The restoration of the Triple Lock for 2023 is a stunning victory for the Express/ Silver Voices campaign, built around a petition which gained over 325,000 supporters.

Without the campaign, we have little doubt that the Lock would have been sacrificed in the Government’s bid to balance the books.

Through the petition updates and many Express articles, we have encouraged thousands of supporters to write en masse to their MPs, who in turn have given Ministers earaches about this broken manifesto promise.

The campaigners working for change.org have also been very helpful in sharing the petition, and in advising every single MP of the extent of public support.

There is no doubt that if the Chancellor had proceeded with his original plan to scrap the Lock, there would have been a huge revolt in Parliament when it came to agreeing the pension increase for next year. It is likely that another embarrassing U-turn would have been forced on the Government.
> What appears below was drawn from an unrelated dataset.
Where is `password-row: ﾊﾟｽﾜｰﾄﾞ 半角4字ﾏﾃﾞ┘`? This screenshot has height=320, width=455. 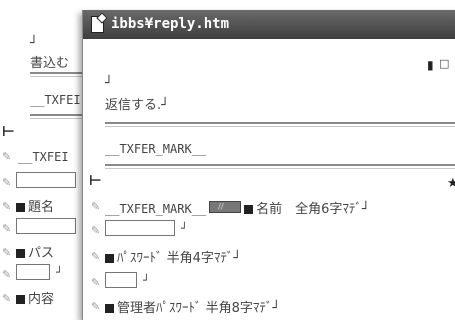
password-row: ﾊﾟｽﾜｰﾄﾞ 半角4字ﾏﾃﾞ┘ is located at coordinates (173, 256). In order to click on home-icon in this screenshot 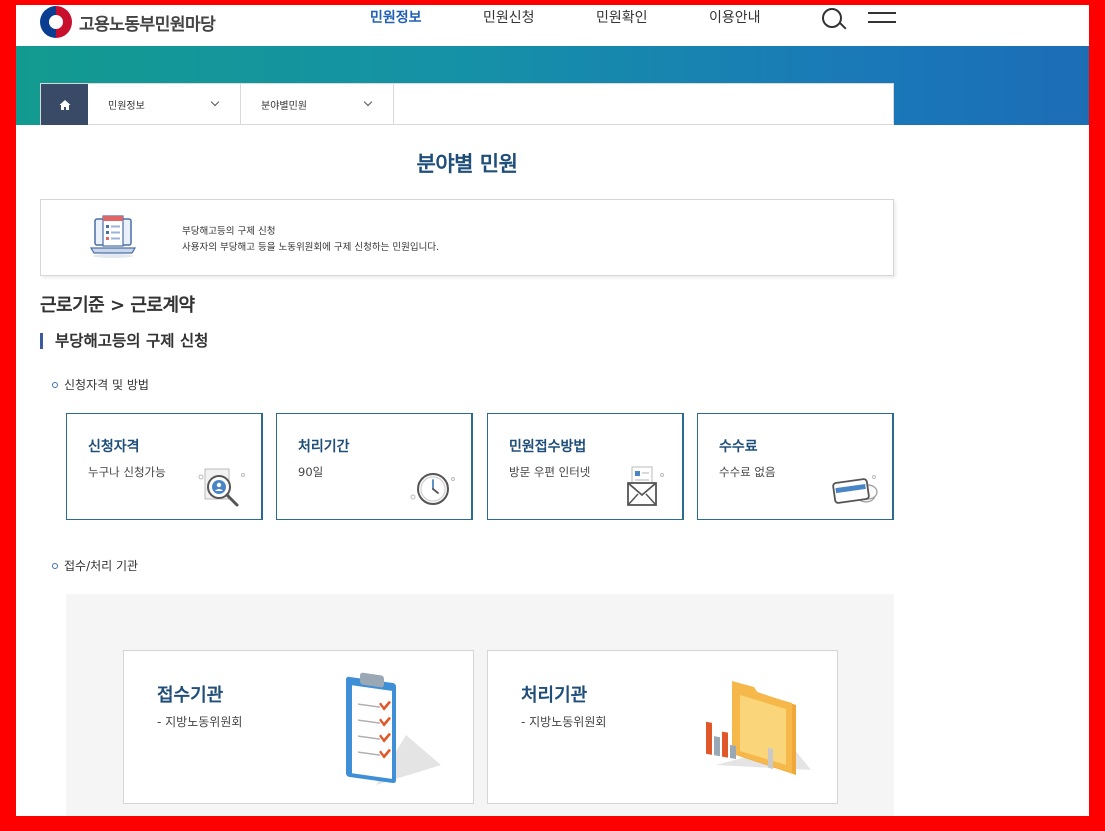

But we should not have to go through these uncertainties again. There are still influential think tanks and commentators who view the Lock as unnecessary and unfair, despite the very low level of our state pension compared to most of the developed world. They will lick their wounds and come back at the first opportunity. But the fact that the Triple Lock has been restored despite the dire economic situation will make it more difficult for politicians to play fast and loose with the Lock in the future.

The Triple Lock must remain in place, whatever the economic fluctuations, and whatever political party is in control, to provide a basic safety net for all older people. To this end, we will be seeking assurances from all the political parties that they will include the Triple Lock in their manifestos for the next General Election.

The Express/ Silver Voices campaign has achieved a major gain for current and future generations of older people, but there is still much to do, including removing the glaring distinctions between the old and new state pensions and achieving justice for the 1950s women for their lost pension years.